Acute Rheumatic Fever and Sydenham's Chorea

Posted by e-Medical PPT Wednesday, September 29, 2010
Rheumatic fever is an inflammatory disease that occurs following a Group A streptococcal infection.Believed to be caused by antibody cross-reactivity that can involve the heart, joints, skin, and brain, the illness typically develops two to three weeks after a streptococcal infection.This cross-reactivity is a Type II hypersensitivity reaction and is termed molecular mimicry. Acute rheumatic fever commonly appears in children between the ages of 5 and 15.According to revised Jones criteria, the diagnosis of rheumatic fever can be made when two of the major criteria, or one major criterion plus two minor criteria, are present along with evidence of streptococcal infection.

Major criteria
* Migratory polyarthritis
* Carditis: inflammation of the heart muscle which can manifest as congestive heart failure with shortness of breath, pericarditis with a rub, or a new heart murmur.
* Subcutaneous nodules: painless, firm collections of collagen fibers over bones or tendons.
* Erythema marginatum
* Sydenham's chorea (St. Vitus' dance)

Minor criteria
* Fever
* Arthralgia: Joint pain without swelling
* Raised Erythrocyte sedimentation rate or CRP
* Leukocytosis
* ECG showing features of heart block, such as a prolonged PR interval
Supporting evidence of Streptococcal infection: elevated or rising Antistreptolysin O titre.

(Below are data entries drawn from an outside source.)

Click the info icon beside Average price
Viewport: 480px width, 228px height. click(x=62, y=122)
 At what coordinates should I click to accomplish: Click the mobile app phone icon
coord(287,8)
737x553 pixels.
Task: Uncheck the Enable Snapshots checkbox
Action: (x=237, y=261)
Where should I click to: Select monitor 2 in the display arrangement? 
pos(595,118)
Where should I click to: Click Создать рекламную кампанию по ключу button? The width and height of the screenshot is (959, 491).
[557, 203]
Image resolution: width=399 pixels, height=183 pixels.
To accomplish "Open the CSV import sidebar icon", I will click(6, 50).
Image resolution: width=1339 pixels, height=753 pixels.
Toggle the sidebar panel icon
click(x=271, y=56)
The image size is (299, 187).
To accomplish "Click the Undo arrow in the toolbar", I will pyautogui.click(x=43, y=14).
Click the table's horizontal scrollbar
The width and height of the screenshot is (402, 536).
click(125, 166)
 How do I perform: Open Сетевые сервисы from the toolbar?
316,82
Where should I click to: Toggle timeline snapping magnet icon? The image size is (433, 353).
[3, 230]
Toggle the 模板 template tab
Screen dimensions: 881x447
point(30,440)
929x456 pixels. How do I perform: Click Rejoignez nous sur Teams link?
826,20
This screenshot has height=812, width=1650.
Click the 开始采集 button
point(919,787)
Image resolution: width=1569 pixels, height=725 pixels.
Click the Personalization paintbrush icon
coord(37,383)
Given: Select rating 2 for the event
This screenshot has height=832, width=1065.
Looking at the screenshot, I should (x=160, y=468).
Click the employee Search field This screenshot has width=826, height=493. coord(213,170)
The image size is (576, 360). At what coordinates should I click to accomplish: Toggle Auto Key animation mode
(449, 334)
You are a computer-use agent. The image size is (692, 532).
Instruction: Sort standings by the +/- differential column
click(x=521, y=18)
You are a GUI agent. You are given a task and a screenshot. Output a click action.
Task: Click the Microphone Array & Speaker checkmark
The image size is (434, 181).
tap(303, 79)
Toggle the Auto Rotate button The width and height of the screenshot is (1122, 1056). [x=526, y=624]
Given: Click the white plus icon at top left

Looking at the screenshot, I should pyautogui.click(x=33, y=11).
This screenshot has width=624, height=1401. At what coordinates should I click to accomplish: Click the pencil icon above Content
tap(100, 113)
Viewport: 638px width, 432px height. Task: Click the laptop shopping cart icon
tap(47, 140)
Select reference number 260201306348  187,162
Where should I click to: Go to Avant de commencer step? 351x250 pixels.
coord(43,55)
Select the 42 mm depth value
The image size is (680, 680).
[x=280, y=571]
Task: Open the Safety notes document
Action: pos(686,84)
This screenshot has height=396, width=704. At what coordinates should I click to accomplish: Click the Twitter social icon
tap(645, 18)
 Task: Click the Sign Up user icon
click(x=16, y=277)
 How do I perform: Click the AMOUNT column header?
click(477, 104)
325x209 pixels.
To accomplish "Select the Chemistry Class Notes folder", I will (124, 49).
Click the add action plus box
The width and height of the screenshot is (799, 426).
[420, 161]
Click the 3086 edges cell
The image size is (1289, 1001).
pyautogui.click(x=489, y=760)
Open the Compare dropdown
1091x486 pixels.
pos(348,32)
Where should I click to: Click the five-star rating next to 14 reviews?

Sydenham's chorea is a disease characterized by rapid, uncoordinated jerking movements affecting primarily the face, feet and hands.The disease is usually latent, occurring up to 6 months after the acute infection.SC is more common in females than males and most patients are children, below 18 years of age.SC is characterised by the acute onset of motor symptoms, classically chorea, usually affecting all limbs. Other motor symptoms include facial grimacing, hypotonia, loss of fine motor control and a gait disturbance.